Doria vai inaugurar escritórios em Munique e Nova York até fim de 2021

O governo de João Doria (PSDB) planeja abrir dois escritórios internacionais em Munique, na Alemanha, e em Nova York, nos Estados Unidos, até o fim deste ano. O primeiro deve ser inaugurado até junho e o segundo até novembro, segundo as previsões do presidente da Agência Paulista de Promoção de Investimentos (Investe-SP), Wilson Mello.

O objetivo é captar investimentos e atrair negócios nos setores do agronegócio, meio ambiente e tecnologia nos dois países. Além de fazer o meio de campo com as empresas brasileiras, a agência de Munique serviria como uma base para o diálogo com o bloco europeu; e a de Nova York para estreitar a relação com o governo de Joe Biden. A administração já tem escritórios comerciais em Xangai, na China, e em Dubai, nos Emirados Árabes.

Enquanto o de Dubai ficou mais parado no último ano, o escritório de Xangai trabalhou a todo vapor em meio à pandemia de Covid-19, intermediando a aquisição de insumos hospitalares e respiradores, e o contato do Instituto Butantan com o laboratório Sinovac, responsável pela produção da CoronaVac, a vacina mais aplicada no Brasil por enquanto.

Segundo Wilson Mello, os escritórios são superavitários e não acarretam em despesas aos cofres estaduais por serem custeados pela iniciativa privada ou pelo governo local.”O escritório é autossuficiente, não precisa mandar nenhum dinheiro, nós cobramos das empresas beneficiadas”, explica ele. O escritório chinês, por exemplo, fica sediado em um prédio público do governo de Xangai, que o isentou de pagamento de aluguel e ainda deu uma ajuda de custo de aproximadamente 30.000 dólares para compra de móveis e computadores. Ao todo, quatro funcionários — dois brasileiros e dois chineses — trabalham no local e a previsão é que esse efetivo aumente para seis até o fim do ano.

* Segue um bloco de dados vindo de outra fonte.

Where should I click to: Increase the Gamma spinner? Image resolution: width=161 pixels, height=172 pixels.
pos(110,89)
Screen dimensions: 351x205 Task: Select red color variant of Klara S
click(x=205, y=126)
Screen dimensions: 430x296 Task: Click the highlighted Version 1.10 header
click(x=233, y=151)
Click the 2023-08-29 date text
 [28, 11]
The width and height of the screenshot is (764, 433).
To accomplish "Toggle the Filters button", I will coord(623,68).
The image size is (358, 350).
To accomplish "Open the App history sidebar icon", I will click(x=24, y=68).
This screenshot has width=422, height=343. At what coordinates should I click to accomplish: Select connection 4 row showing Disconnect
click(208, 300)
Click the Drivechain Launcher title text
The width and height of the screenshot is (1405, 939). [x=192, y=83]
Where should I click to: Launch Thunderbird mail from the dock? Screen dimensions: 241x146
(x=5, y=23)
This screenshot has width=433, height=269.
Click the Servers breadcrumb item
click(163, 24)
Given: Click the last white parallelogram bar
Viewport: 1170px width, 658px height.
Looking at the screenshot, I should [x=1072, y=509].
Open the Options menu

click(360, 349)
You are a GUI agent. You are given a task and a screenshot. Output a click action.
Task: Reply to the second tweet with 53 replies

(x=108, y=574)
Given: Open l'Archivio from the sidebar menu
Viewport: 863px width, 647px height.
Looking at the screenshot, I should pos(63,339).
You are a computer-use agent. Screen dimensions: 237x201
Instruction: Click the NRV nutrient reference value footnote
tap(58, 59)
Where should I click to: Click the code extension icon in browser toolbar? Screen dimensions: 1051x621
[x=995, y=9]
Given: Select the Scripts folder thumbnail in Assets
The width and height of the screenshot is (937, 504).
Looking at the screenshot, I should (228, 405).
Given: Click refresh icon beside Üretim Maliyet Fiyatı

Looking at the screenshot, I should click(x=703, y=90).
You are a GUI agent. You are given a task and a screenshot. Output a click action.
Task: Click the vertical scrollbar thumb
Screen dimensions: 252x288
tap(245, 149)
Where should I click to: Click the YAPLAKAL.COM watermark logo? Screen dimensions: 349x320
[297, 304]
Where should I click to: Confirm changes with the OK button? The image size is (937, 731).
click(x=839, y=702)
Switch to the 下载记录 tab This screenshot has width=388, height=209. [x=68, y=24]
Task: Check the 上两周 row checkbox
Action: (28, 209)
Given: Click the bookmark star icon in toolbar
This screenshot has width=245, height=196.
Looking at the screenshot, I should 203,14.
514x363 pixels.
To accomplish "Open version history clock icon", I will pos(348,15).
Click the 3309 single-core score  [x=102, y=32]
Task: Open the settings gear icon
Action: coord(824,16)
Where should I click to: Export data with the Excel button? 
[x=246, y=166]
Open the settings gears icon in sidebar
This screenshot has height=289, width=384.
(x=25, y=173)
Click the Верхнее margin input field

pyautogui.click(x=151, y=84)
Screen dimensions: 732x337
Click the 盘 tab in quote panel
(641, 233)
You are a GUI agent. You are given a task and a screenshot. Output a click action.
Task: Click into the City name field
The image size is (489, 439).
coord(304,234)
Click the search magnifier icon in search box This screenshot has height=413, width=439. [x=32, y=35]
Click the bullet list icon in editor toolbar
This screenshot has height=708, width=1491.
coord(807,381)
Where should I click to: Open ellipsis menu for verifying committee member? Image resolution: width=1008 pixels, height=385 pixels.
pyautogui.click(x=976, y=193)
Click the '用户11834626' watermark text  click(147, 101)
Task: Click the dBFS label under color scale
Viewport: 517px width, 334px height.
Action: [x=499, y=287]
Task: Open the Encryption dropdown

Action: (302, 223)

A representação comercial foi aberta em agosto de 2019, quando Doria levou uma comitiva de empresários e secretários para se encontrar com autoridades chinesas. Um dos integrantes do grupo era o presidente do Instituto Butantan, Dimas Covas, que fez reuniões e visitas na diretoria da Sinovac — nasceria aí a parceria para a produção da CoronaVac em 2020. “O sucesso ocorreu justamente porque nós conseguimos distanciar São Paulo de Brasília. Quando já haviam as piadinhas contra a China, nós já tínhamos o canal direto com os chineses”, afirma Mello.